Records excerpted from a collection:
━━━━━━━━

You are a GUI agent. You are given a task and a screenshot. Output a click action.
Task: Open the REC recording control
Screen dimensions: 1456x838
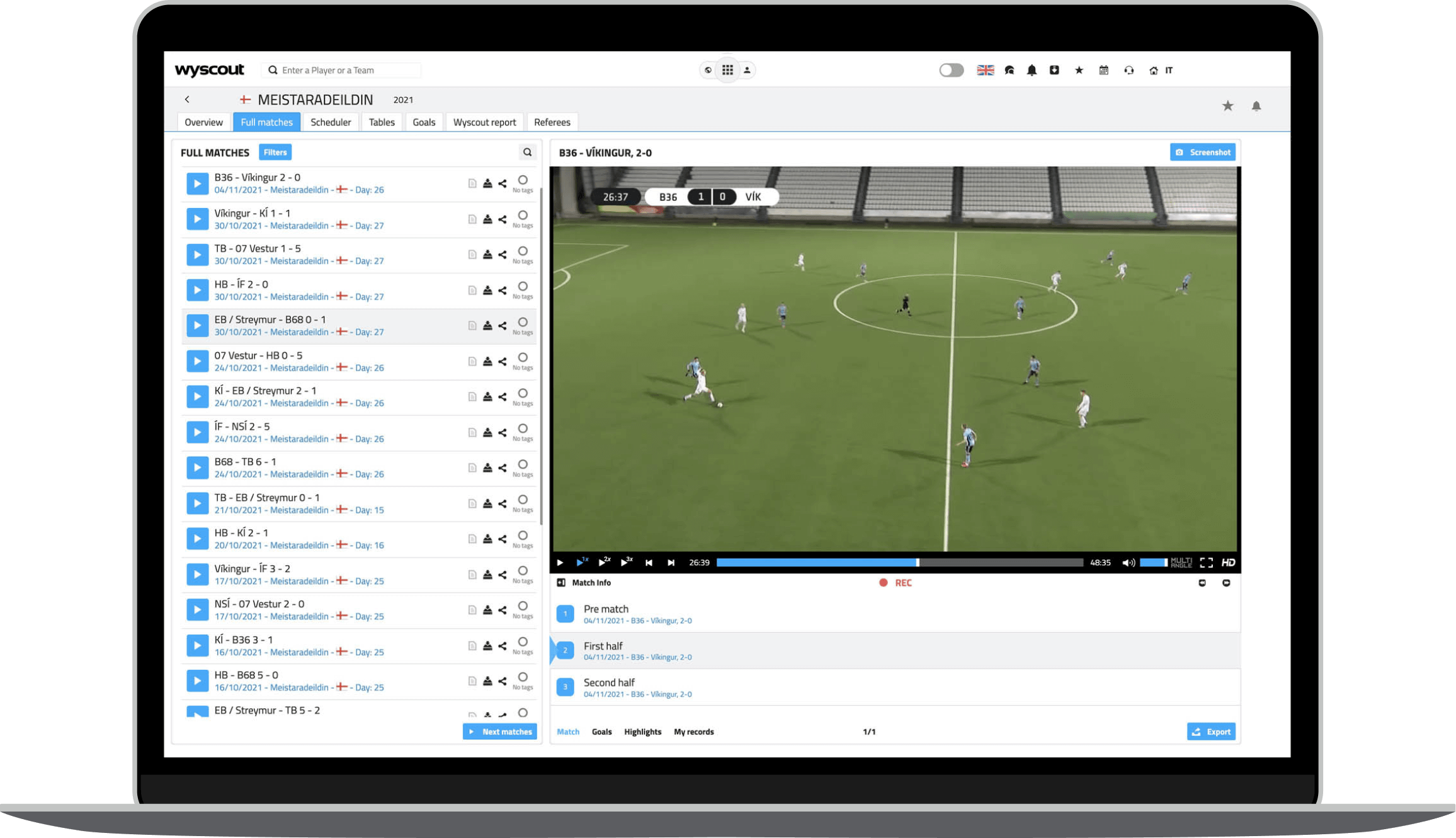[896, 582]
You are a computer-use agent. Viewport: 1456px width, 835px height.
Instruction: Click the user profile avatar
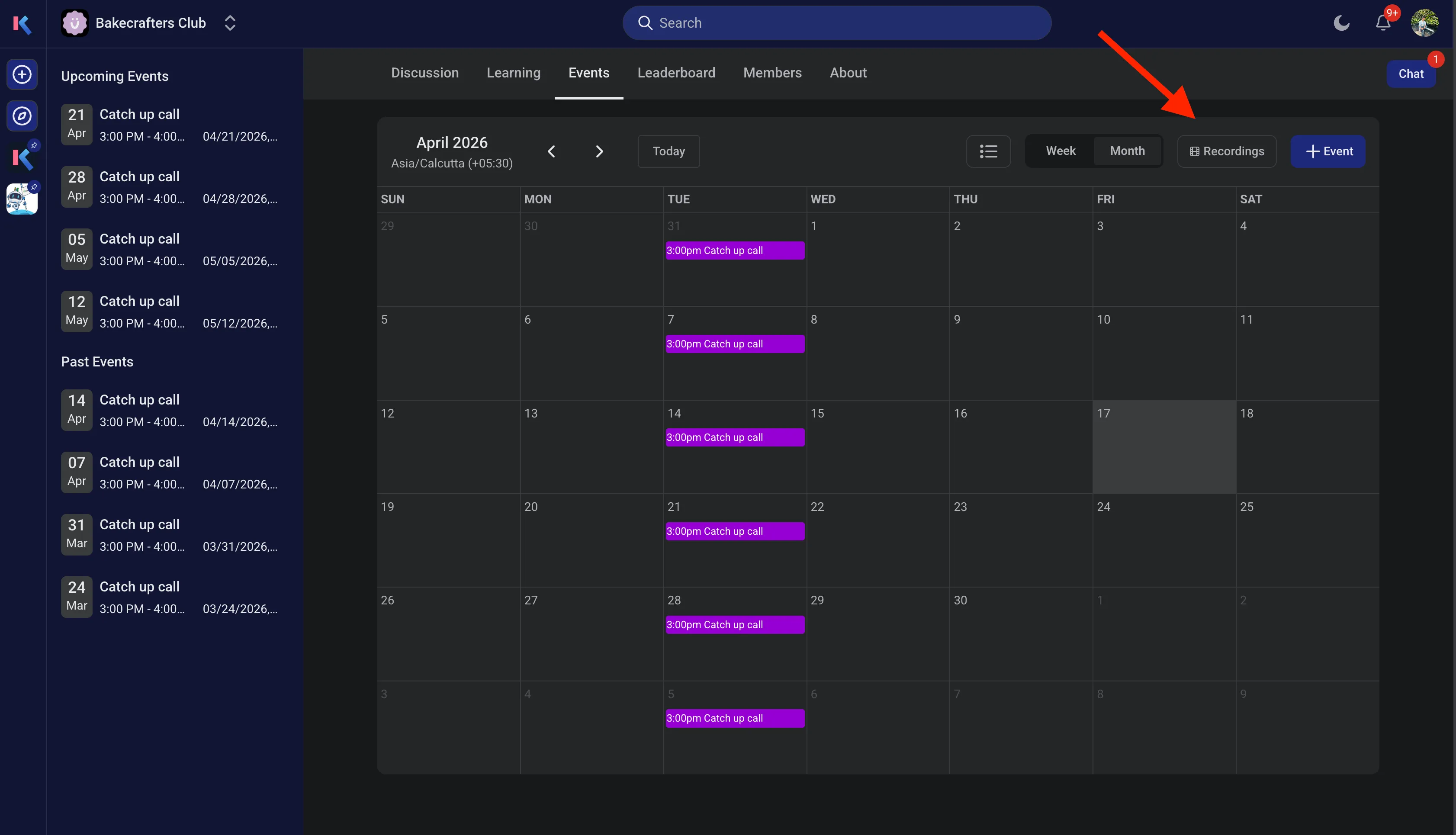pos(1424,23)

━━━━━━━━

__Work item__
Start at the top line above and repeat the records verbatim, leaving images out.

__Answer to this problem__
You are a GUI agent. You are given a task and a screenshot. Output a click action.
Task: Open the REC recording control
Screen dimensions: 1456x838
[896, 582]
You are a computer-use agent. Viewport: 1456px width, 835px height.
Instruction: Click the user profile avatar
pos(1424,23)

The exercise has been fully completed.